## The task
From the records below, return every line containing the word "computer".

## Extracted records
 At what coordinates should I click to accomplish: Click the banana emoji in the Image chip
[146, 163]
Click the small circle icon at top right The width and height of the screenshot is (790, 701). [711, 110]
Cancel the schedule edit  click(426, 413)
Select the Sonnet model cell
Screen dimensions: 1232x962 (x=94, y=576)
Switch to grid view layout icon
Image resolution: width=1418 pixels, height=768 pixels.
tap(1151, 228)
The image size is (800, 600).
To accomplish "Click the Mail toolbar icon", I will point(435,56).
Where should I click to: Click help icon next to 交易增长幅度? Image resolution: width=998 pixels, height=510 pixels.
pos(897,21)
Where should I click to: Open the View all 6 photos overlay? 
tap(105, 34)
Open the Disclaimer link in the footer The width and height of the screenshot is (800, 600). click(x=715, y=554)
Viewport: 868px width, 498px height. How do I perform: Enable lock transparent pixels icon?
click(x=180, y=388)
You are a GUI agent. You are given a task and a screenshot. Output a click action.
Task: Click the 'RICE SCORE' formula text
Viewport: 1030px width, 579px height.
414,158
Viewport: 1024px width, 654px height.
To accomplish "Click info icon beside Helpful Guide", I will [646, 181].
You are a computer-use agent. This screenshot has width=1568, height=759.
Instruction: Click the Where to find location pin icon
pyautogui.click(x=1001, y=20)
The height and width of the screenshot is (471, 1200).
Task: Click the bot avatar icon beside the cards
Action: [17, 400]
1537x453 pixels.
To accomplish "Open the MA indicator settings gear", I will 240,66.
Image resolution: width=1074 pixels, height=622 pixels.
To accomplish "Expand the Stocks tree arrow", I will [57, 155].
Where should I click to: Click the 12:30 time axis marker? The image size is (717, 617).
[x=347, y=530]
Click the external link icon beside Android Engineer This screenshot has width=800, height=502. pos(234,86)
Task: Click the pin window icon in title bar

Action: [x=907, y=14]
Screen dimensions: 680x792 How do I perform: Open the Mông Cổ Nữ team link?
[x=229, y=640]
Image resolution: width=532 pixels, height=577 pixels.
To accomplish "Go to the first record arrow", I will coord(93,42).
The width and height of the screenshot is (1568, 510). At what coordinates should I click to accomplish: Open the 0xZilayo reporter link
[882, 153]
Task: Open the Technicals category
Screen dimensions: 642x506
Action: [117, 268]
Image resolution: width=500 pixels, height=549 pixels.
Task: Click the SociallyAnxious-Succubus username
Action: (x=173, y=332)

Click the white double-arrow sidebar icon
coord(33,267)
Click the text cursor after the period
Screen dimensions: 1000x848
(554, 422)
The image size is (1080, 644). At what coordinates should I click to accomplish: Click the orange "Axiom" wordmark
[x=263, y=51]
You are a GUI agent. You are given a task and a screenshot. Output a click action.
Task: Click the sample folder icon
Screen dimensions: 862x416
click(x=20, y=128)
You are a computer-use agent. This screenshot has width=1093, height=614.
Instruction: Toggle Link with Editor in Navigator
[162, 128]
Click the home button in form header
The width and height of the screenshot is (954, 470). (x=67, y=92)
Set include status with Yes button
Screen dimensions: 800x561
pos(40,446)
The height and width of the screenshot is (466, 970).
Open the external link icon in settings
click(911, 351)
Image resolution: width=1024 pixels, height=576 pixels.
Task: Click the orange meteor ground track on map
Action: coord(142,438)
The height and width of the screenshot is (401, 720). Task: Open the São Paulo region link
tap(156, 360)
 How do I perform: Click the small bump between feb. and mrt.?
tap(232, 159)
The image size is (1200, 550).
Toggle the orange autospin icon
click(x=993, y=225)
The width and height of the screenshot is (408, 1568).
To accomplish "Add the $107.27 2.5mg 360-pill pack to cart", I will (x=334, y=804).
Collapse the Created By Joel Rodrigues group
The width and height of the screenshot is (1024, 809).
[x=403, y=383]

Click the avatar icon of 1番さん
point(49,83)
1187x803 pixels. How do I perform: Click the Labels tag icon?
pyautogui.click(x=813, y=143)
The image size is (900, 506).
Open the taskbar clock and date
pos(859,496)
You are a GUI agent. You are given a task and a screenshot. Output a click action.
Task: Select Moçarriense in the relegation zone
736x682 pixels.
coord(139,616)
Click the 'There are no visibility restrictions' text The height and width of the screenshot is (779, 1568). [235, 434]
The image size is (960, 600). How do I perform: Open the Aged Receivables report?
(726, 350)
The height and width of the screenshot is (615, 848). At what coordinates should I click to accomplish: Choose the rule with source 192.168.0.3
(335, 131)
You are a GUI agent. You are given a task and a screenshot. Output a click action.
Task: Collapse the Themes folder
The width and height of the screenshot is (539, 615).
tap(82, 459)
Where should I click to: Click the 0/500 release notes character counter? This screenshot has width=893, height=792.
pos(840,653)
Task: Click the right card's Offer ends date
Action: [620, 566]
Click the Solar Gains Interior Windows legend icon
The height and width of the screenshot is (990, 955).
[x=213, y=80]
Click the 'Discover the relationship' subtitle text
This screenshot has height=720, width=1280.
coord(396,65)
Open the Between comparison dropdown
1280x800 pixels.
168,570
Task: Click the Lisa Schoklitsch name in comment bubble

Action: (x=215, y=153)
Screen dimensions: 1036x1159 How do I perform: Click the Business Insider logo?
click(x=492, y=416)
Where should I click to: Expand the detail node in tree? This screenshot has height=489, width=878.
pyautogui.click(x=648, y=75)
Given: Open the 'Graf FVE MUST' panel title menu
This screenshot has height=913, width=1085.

## Response below
You are a computer-use agent. This screenshot has width=1568, height=759.
You are a computer-use agent. This screenshot has width=1093, height=614.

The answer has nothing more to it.